With the rationale for their work thus established, the authors move on in the remaining sections of their design overview to discuss the overall architecture of GFS. First, they introduce some features the authors imply are shared with other distributed file systems – for example an API supporting “the usual operations to create, delete, open, close, read, and write files,” — and some features the authors imply are unique to GFS – for example “snapshot and record append operations” (Ghemawat, et al., 2003, p. 30). Next, they describe the main software components (functions or roles) included in a GFS implementation on a given “cluster” (set) of machines, namely the “GFS clients,” the “GFS master,” and the “GFS chunkservers.” The GFS clients enable communication between applications requiring data and between the GFS master and GFS chunkservers providing data. The GFS master “maintains all file system metadata” and “controls system-wide activities.” The GFS chunkservers store the actual data (Ghemawat, et al., 2003, p. 31).
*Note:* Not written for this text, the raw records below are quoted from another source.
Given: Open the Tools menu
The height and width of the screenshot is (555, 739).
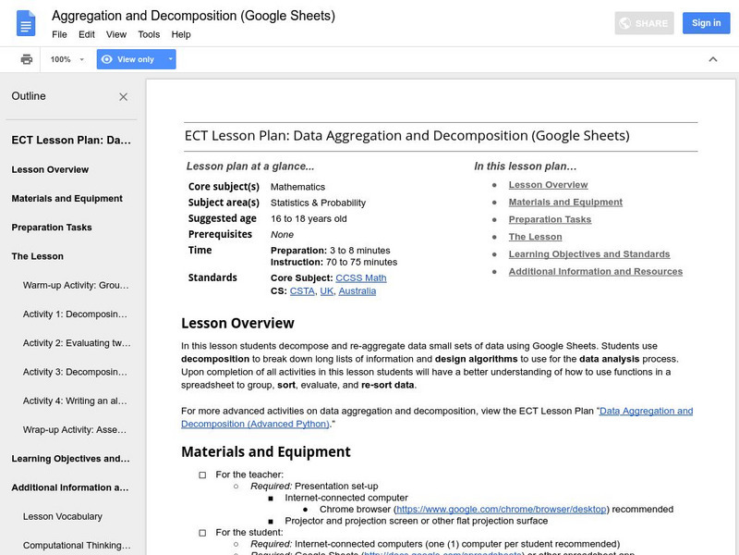Looking at the screenshot, I should [149, 34].
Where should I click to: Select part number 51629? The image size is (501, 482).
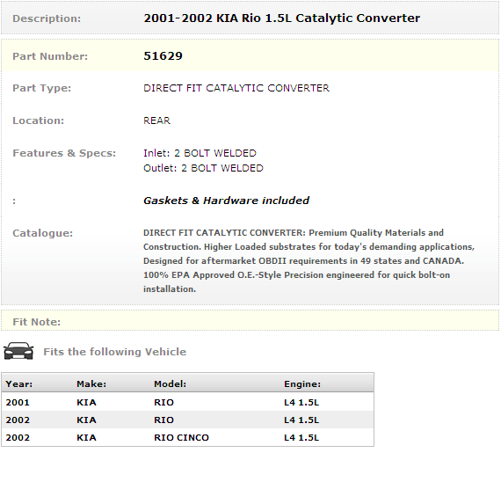click(163, 56)
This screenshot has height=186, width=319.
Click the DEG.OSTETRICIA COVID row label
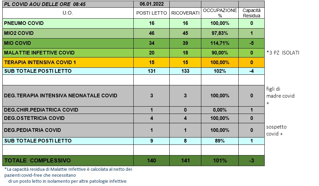coord(34,118)
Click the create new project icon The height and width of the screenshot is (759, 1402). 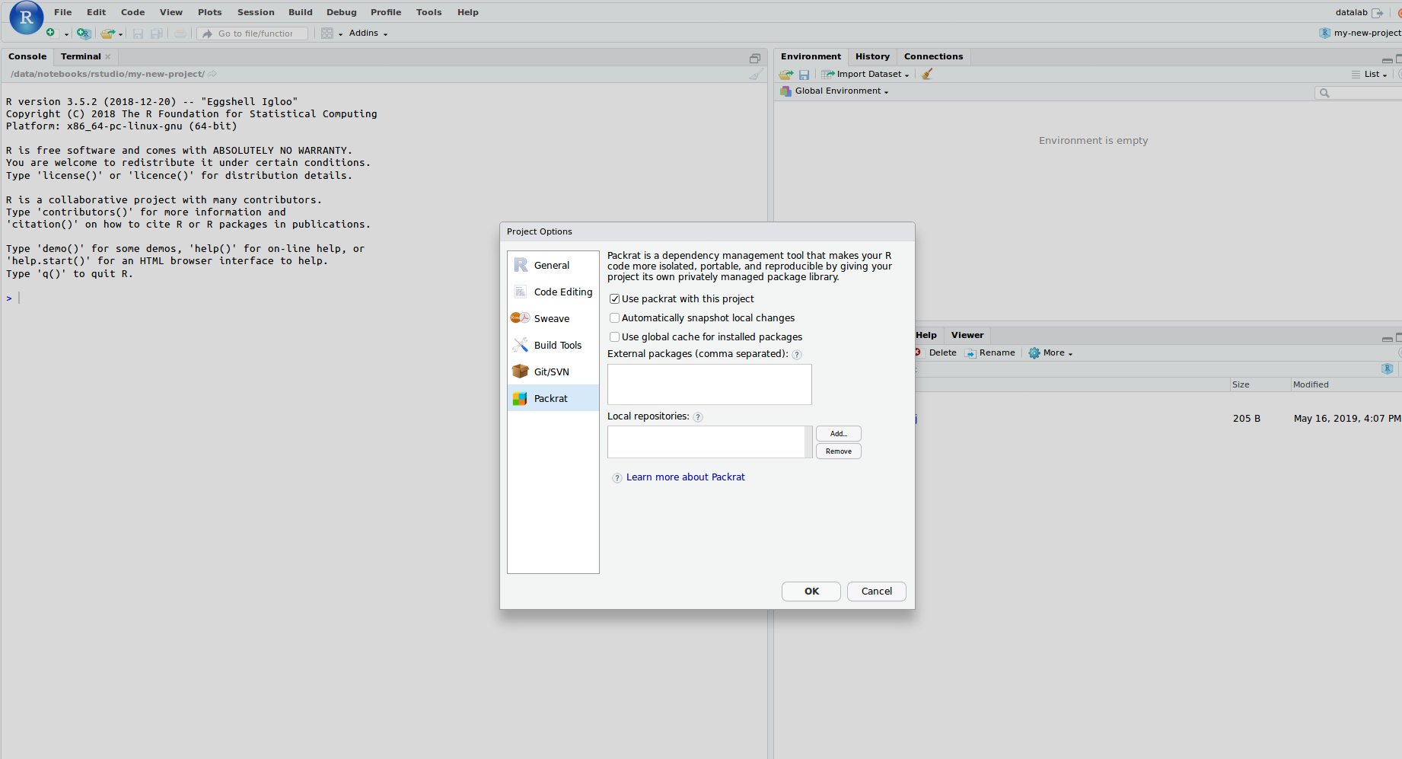click(x=84, y=33)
At this point in their paper, although the authors begin providing fairly detailed technical explanations for how these various GFS components interact, I will mention only a few points the authors emphasize as crucial to the success of GFS. First of all, in contrast with some other distributed file systems, GFS is a “single master” architecture that has both advantages and disadvantages (Ghemawat, et al., 2003, pp. 30-31). According to the authors, one advantage of “having a single master” is it “vastly simplifies” the “design” of GFS and “enables the master to make sophisticated chunk placement and replication decisions using global knowledge” (Ghemawat, et al., 2003, pp. 30-31). A disadvantage of having only one master, however, is its resources could be overwhelmed and it could become a “bottleneck” (Ghemawat, et al., 2003, p. 31). In order to overcome this potential disadvantage of the single master architecture, the authors explain how communication and data flows through the GFS architecture, namely that GFS clients “interact with the master for metadata operations,” but interact with the chunkservers for actual data operations (i.e. operations requiring alteration or movement of data) and thereby relieve the GFS master from performing “common operations” that could overwhelm it (Ghemawat, et al., 2003, p. 31, 43). Other important points include GFS’s relatively large data “chunk size,” its “relaxed consistency model,” its elimination of the need for substantial client cache, and its use of replication instead of RAID to solve fault tolerance issues (Ghemawat, et al., 2003, pp. 31-32, 42).

AB06 – Mahrt, M. & Scharkow, M. (2013). The value of big data in digital media research.

In their effort to promote “theory-driven” research strategies and to caution against the naïve embrace of “data-driven” research strategies that seems to have culminated recently in a veritable “’data rush’ promising new insights” into almost anything, the authors of this paper “review” a “diverse selection of literature on” digital media research methodologies and the Big Data phenomenon as they provide “an overview of ongoing debates” in this realm while arguing ultimately for a pragmatic approach based on “established principles of empirical research” and “the importance of methodological rigor and careful research design” (Mahrt & Scharkow, 2013, pp. 26, 20, 21, 30).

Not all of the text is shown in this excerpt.